**Exercise prompt**
Hand back, word for word, the lines from the one containing "Task: Click the Reset filter button" to the end of the records, both included, and leave out pictures.

Saved data entries:
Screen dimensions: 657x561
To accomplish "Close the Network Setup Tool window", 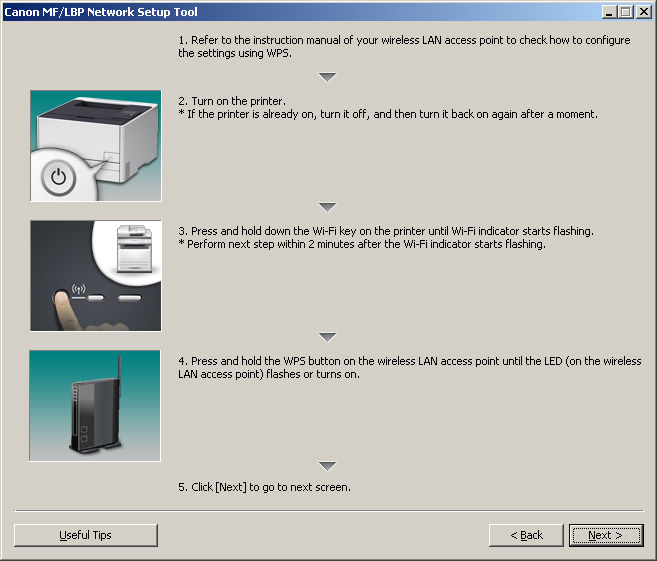I will coord(644,11).
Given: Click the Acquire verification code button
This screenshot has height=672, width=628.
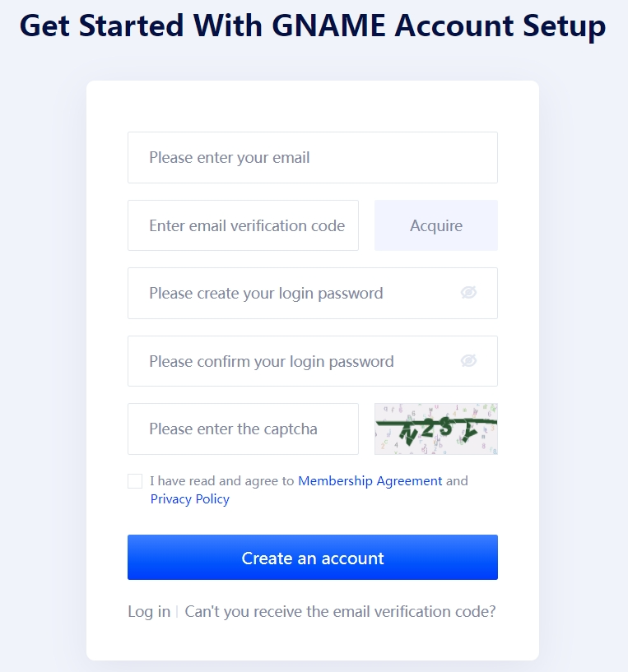Looking at the screenshot, I should (x=436, y=225).
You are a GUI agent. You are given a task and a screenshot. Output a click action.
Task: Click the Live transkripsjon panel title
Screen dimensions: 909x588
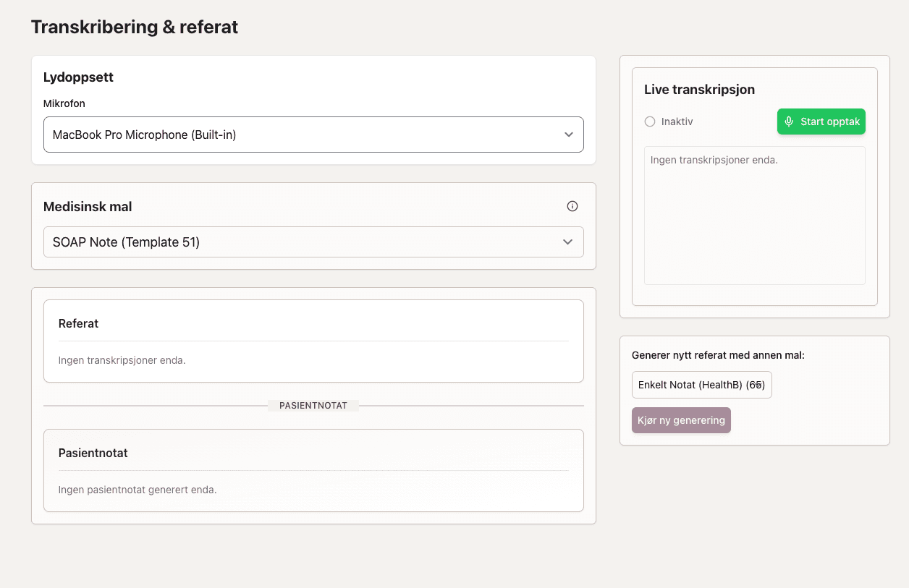tap(699, 90)
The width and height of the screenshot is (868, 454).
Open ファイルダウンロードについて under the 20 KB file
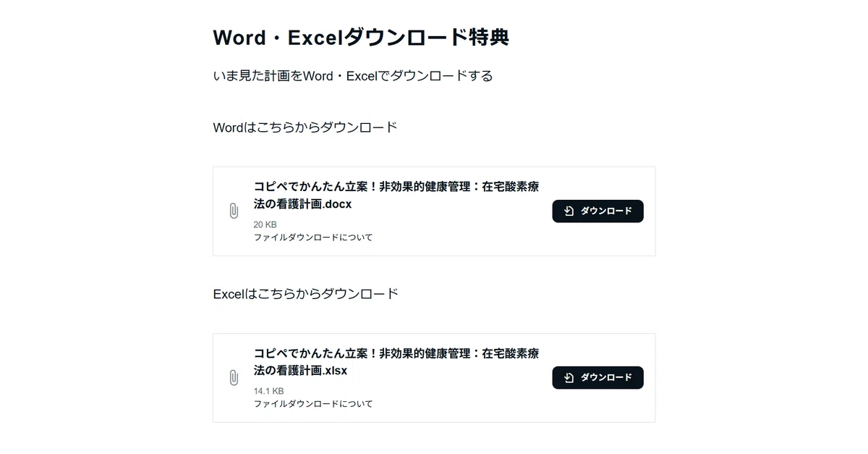coord(313,237)
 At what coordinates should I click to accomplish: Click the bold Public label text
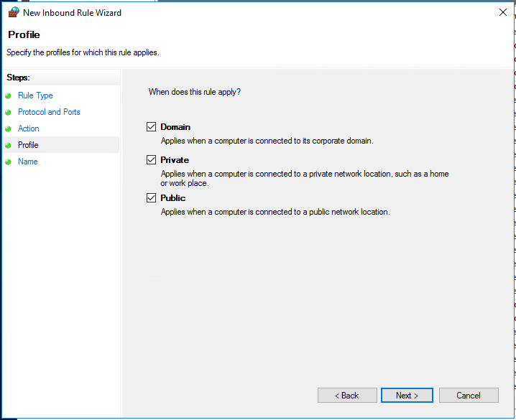(173, 198)
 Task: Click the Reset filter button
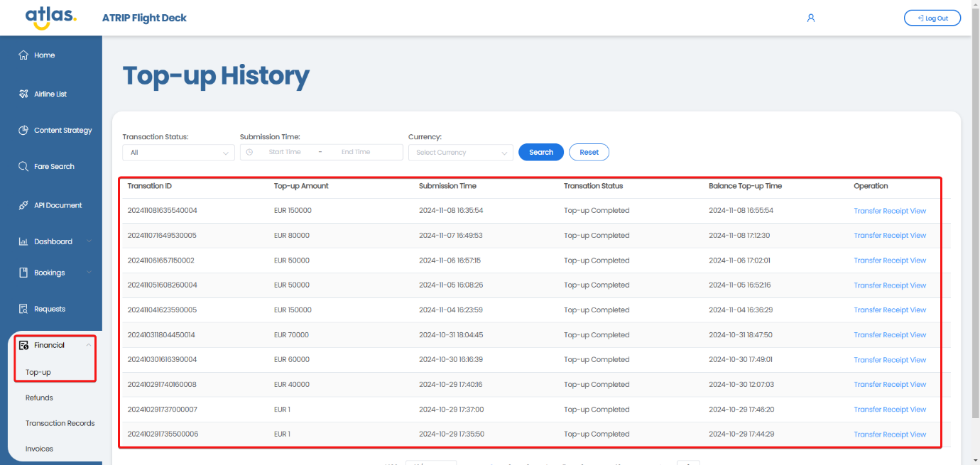click(589, 152)
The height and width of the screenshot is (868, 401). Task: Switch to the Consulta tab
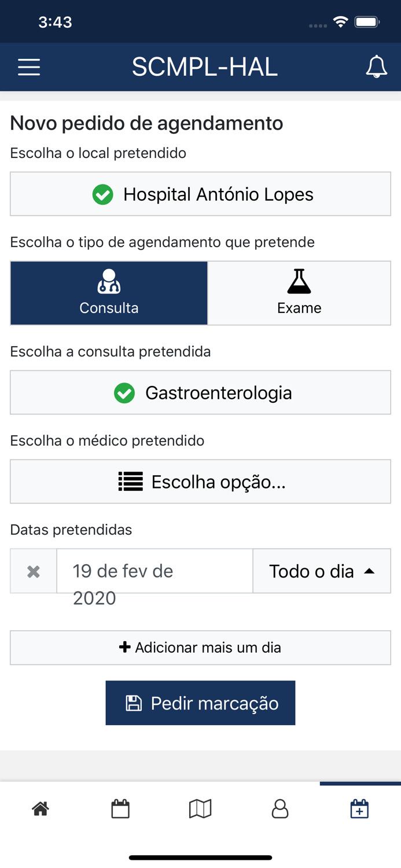(x=109, y=293)
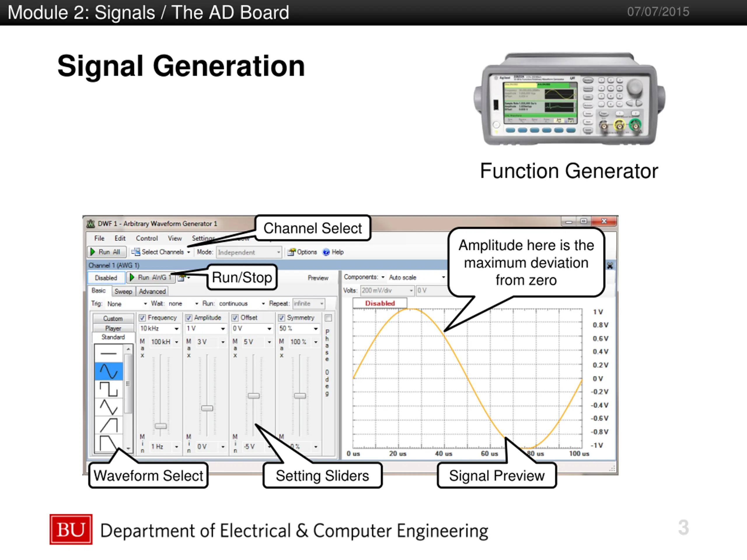The image size is (747, 560).
Task: Open the Options toolbar icon
Action: (x=291, y=252)
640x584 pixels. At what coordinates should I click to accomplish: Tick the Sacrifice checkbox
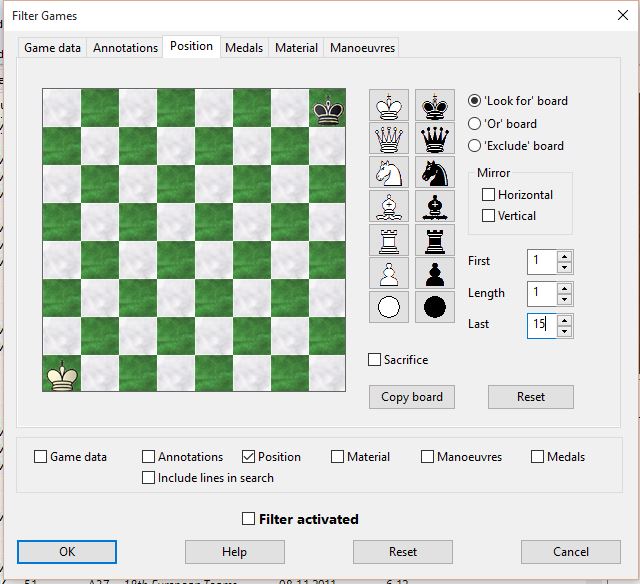(375, 360)
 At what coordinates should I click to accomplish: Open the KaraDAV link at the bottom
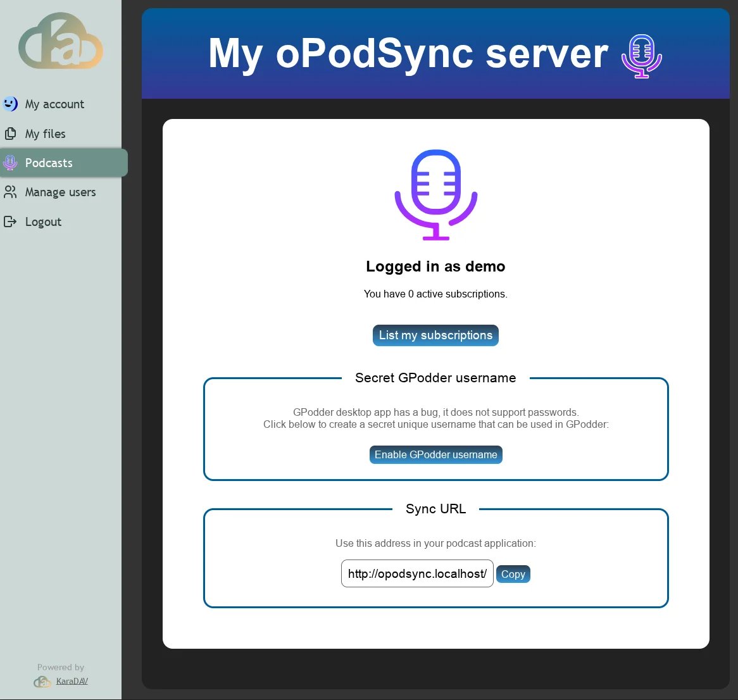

**Written reply**
 Task: Click the Reset filter button
click(589, 152)
The height and width of the screenshot is (868, 401). Task: Switch to the Consulta tab
(x=109, y=293)
The image size is (747, 560).
Task: Open the Options toolbar icon
Action: (x=291, y=252)
640x584 pixels. At what coordinates should I click to accomplish: Tick the Sacrifice checkbox
(375, 360)
 At what coordinates should I click to accomplish: Open the KaraDAV link at the bottom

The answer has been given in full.